___ Provided data

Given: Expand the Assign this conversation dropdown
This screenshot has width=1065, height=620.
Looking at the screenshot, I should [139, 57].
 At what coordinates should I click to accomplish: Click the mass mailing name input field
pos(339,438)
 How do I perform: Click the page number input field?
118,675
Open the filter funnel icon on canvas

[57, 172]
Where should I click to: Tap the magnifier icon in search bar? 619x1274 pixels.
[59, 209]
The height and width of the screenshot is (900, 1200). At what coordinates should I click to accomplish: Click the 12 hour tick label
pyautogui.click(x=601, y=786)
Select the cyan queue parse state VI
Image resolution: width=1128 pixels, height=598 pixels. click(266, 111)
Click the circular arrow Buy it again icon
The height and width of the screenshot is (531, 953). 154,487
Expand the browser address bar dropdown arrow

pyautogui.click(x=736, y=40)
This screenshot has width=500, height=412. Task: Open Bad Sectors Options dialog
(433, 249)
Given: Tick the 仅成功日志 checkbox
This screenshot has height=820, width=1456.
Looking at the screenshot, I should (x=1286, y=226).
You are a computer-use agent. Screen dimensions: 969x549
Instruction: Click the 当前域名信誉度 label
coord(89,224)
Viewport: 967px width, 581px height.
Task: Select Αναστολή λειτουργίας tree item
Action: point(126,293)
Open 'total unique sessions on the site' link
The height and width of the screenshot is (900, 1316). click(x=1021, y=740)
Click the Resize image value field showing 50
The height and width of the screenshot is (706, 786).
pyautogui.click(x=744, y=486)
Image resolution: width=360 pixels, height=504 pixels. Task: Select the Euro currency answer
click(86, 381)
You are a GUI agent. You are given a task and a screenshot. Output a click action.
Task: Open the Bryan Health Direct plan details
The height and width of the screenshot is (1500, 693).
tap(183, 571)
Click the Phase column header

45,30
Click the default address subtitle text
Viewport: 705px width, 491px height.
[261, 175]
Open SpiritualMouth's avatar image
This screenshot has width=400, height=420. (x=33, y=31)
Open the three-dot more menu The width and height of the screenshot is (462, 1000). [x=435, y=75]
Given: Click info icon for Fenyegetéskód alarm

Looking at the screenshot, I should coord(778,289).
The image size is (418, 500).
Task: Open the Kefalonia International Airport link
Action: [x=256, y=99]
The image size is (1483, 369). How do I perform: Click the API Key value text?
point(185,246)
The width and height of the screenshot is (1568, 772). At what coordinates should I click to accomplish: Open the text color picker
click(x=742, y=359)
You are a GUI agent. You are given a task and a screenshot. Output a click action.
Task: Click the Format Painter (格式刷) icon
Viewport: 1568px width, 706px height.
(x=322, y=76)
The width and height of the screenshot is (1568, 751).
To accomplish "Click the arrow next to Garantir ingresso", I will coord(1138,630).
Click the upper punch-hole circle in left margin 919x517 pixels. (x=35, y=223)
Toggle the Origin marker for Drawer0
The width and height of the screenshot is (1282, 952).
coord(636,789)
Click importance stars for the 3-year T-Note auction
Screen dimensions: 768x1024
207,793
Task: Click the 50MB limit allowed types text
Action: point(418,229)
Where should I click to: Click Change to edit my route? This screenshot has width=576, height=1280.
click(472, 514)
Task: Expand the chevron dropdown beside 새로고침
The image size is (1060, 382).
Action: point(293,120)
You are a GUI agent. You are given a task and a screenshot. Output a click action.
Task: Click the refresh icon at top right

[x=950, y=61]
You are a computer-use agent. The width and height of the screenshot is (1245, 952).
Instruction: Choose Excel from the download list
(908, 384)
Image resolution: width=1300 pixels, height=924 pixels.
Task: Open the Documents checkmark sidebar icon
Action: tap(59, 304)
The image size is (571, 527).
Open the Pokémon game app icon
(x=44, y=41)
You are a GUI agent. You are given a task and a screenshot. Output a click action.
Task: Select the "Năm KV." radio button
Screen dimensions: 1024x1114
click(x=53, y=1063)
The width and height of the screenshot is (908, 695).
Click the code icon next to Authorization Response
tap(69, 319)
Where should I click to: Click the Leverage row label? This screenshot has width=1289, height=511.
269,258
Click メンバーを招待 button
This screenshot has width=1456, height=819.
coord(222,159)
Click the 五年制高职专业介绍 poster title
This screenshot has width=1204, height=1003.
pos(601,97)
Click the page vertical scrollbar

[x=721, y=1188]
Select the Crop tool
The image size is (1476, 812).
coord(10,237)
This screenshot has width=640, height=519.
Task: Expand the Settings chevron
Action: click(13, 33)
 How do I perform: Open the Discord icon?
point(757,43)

______

## What the exercise asks
Edit the records starting at the line containing "The image size is (571, 527)." and ending at the line containing "coord(222,159)" by replacing "Leverage" with "Margin". Keep everything else unchanged, and return only those lines.

## Answer to this problem
The image size is (571, 527).
Open the Pokémon game app icon
(x=44, y=41)
You are a GUI agent. You are given a task and a screenshot. Output a click action.
Task: Select the "Năm KV." radio button
Screen dimensions: 1024x1114
click(x=53, y=1063)
The width and height of the screenshot is (908, 695).
Click the code icon next to Authorization Response
tap(69, 319)
Where should I click to: Click the Margin row label? This screenshot has width=1289, height=511.
269,258
Click メンバーを招待 button
This screenshot has width=1456, height=819.
coord(222,159)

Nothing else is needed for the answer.